◆ Exercise aim ◆
Which lines below hold the word "computer"? Copy all of them.
─── Provided records
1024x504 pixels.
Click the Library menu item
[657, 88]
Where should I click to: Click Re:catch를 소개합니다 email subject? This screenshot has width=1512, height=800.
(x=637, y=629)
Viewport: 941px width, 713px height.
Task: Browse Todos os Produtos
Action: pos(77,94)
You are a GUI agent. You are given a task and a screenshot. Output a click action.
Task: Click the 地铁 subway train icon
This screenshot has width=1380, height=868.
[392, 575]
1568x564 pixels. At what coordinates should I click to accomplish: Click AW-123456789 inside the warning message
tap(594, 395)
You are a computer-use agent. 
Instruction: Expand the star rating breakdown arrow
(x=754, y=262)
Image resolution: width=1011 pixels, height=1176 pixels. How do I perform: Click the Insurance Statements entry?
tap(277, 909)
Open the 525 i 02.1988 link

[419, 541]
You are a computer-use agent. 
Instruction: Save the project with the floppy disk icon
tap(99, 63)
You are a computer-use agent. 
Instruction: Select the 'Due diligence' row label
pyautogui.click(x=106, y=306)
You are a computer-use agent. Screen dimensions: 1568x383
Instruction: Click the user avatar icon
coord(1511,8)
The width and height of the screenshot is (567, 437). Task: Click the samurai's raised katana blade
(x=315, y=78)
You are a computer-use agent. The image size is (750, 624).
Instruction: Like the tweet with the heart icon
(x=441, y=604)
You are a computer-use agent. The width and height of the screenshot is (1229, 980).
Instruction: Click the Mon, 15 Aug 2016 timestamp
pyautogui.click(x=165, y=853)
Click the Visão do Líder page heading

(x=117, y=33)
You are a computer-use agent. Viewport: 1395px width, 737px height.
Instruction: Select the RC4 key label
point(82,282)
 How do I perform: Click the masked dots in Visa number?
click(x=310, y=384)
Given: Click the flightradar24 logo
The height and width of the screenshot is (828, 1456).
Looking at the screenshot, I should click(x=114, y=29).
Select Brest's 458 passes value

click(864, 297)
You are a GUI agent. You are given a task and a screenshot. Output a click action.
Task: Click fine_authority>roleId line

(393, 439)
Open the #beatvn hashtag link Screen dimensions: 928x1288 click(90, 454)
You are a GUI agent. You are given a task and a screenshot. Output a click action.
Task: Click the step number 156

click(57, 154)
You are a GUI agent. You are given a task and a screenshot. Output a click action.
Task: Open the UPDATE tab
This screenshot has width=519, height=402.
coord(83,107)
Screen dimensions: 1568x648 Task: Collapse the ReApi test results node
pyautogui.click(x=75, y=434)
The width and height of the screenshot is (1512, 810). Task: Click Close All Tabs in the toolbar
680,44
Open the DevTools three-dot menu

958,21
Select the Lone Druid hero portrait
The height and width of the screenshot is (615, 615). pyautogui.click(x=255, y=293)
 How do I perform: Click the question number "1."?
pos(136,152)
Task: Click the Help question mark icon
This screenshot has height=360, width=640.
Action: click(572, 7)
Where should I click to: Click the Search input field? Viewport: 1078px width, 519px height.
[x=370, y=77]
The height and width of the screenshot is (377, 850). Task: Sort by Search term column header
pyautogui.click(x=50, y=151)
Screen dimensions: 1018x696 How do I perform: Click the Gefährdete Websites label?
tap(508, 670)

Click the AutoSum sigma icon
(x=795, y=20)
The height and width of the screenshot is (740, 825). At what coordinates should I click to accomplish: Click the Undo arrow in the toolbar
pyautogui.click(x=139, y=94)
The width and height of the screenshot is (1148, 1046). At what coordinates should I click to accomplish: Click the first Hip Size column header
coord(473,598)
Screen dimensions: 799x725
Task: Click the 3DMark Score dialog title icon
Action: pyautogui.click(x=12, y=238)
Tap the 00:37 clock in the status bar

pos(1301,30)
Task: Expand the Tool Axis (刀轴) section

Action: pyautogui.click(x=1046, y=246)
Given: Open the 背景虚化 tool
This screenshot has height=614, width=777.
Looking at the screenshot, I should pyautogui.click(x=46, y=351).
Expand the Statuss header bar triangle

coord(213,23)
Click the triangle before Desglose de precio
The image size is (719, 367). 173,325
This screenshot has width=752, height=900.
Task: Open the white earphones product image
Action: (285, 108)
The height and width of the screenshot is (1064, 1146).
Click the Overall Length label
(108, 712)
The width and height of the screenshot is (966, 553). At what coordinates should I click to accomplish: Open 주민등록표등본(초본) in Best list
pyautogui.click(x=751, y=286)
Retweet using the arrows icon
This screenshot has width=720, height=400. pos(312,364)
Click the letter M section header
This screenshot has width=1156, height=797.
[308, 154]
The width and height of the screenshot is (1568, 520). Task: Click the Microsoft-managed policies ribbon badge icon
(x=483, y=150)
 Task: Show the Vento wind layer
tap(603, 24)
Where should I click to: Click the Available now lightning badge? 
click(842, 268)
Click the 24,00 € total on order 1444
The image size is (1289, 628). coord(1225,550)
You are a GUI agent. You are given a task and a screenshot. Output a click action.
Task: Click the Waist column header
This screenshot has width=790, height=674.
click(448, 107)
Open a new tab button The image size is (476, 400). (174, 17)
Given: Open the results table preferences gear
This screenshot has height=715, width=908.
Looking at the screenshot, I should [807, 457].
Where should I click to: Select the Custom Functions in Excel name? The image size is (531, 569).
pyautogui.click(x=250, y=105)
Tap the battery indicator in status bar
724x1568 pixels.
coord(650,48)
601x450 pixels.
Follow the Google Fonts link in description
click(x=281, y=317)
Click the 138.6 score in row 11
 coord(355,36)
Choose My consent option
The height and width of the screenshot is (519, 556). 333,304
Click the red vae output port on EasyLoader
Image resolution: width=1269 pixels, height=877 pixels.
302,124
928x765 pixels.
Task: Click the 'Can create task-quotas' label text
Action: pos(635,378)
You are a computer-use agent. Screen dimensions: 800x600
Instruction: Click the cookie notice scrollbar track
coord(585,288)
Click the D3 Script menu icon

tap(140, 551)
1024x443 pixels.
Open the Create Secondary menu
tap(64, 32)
──────
◆ Exercise result ◆
You are a computer-use agent. 
You are a computer-use agent. 
You are a computer-use agent. 
You are a computer-use agent. Screen dimensions: 1568x383
You are a computer-use agent. The image size is (750, 624).
You are a computer-use agent. The width and height of the screenshot is (1229, 980).
You are a computer-use agent. Viewport: 1395px width, 737px height.
You are a computer-use agent. Screen dimensions: 800x600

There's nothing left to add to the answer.